Localo's Team Europe CTF Crackme

Localo, one of the coaches of the German ECSC team, created a reversing challenge for the ICC Team Europe qualifiers this year. This writeup explains how I solved it.

If you would like to try this challenge yourself, you can download the challenge here.

Initial Analysis
Understanding the Pattern
Writing an Emulator
Analyzing the Behavior
Recovering the Flag
Conclusion

Initial Analysis

As always, we run the program locally to learn what it does. We see a large banner and a prompt to enter the flag:

If we enter at least 24 characters, the program tells us that the flag is incorrect. Otherwise, nothing happens.

When we open the program in IDA, we see that it consists of one big function. Although the program is huge, there are clear patterns that allow us to split it up into parts. At the start, we see that the stack is filled with hardcoded bytes:

Once the stack has been filled, it is passed to sys_write:

It looks like the first part of the program is reponsible for printing the banner. Because I wanted to be sure that I did not miss anything, I dumped the stack memory with GDB right before sys_write is called. This confirmed that only the banner was written to the stack, and nothing else.

Next, the program calls sys_read 13 times, reading 2 bytes each and storing the result into memory:

After that, the program contains a large number blocks that follow a consistent pattern:

We will look at this pattern in more detail later.

Finally, the program ends with the same pattern that is used to print the banner, except this time it either prints that the flag is correct or that it is not correct, depending on some condition. Our goal is to figure out which input makes the program print that the flag is correct.

Understanding the Pattern

It seems that all the logic of the program is implemented using the pattern that we found in the previous section. Let's look at it in more detail.

First, some observations are:

The rax register points to a large chunk of writable memory, which contains our input near the start and a few constants in the middle.
The rbx register points to the address of the first pattern.

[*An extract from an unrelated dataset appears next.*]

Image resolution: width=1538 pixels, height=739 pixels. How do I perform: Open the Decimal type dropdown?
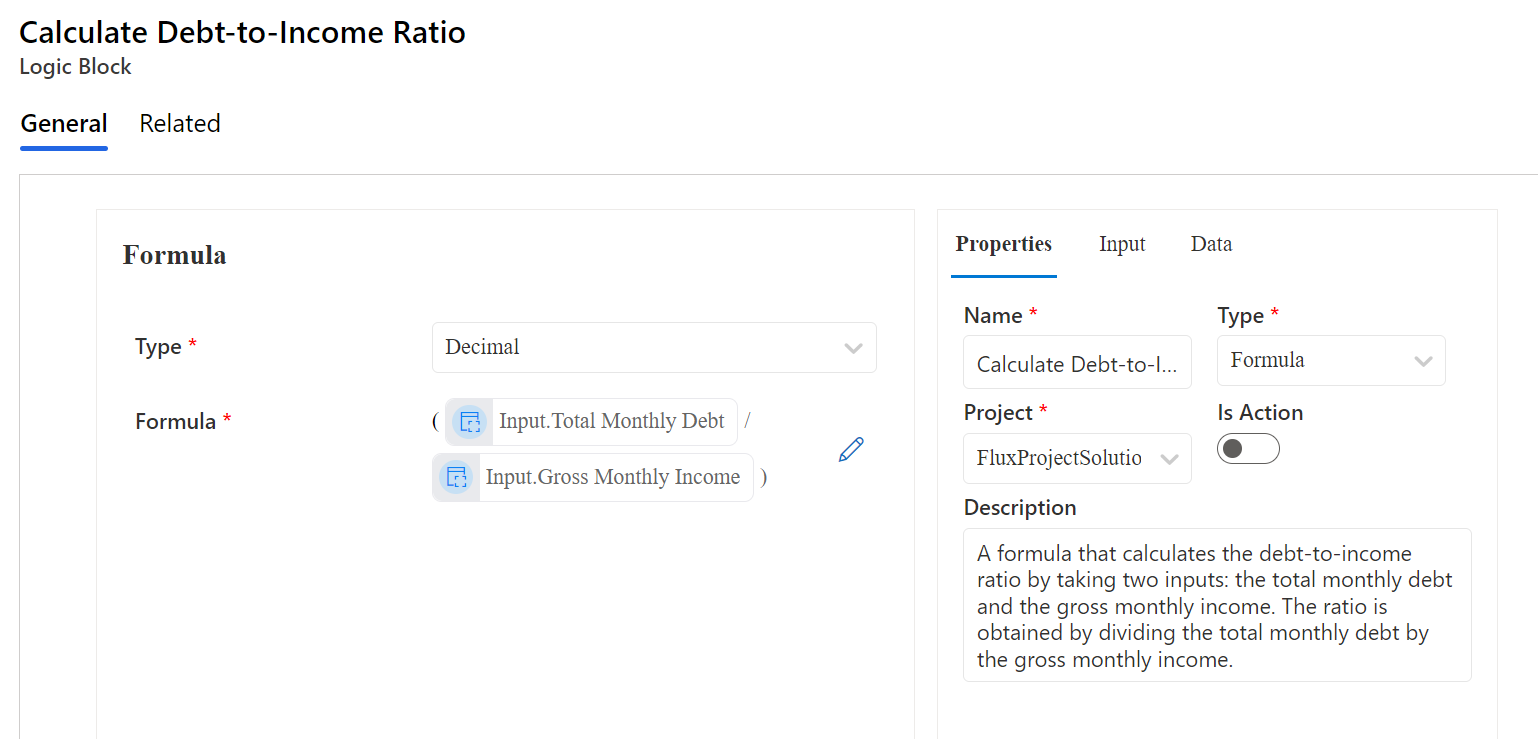pyautogui.click(x=653, y=348)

With this in mind, we see that the pattern performs the following operations:

Two values are read from the memory that is pointed to by rax.
The values are subtracted from each other and the result is stored back in memory.
If the first value is lower than the second, the program continues at the next pattern (jb).
Otherwise, the program performs a jump relative to rbx, which either jumps to the next pattern, or to a different pattern.

At the end, whether the input is considered correct depends on the content of a specific memory cell.

I knew that simple patterns like this can be used to implement complicated logic. It reminded me of the movfuscator, which compiles a program using only mov instructions. Unfortunately, since the pattern has more than 70.000 repetitions, it would be very hard to figure out the logic that is implemented through static analysis. Instead, I decided to look for other ways.

Writing an Emulator

Although it is possible to debug compiled code with GDB, which also has support for scripting, I decided to emulate the logic with Python instead. First, I wrote a script that parses every pattern that is present in the program, and writes them into a JSON file in a more readable format. In this script, I also included some assertions to verify that my assumptions about the pattern are correct:

import json
import struct

with open("chal", "rb") as f:
    data = f.read()

def u32(data, offset):
    return struct.unpack_from("<I", data, offset)[0]

program = []
for offset in range(0x1B099, 0x2543F4, 0x21):
    chunk = data[offset:offset+0x21]
    assert chunk[:2] == b"\x8b\x88"
    assert chunk[6:8] == b"\x2b\x88"
    assert chunk[12:14] == b"\x89\x88"
    assert chunk[18:20] == b"\x72\x0d"
    assert chunk[20:23] == b"\x49\x89\xda"
    assert chunk[23:26] == b"\x49\x81\xc2"
    assert chunk[30:33] == b"\x41\xff\xe2"

    src1 = u32(chunk, 2)
    src2 = u32(chunk, 8)
    dst = u32(chunk, 14)
    target = u32(chunk, 26) // 0x21

    assert src1 % 4 == 0
    assert src2 % 4 == 0
    assert dst % 4 == 0

    program.append((src1 // 4, src2 // 4, dst // 4, target))

with open("program.json", "w") as f:
    json.dump(program, f)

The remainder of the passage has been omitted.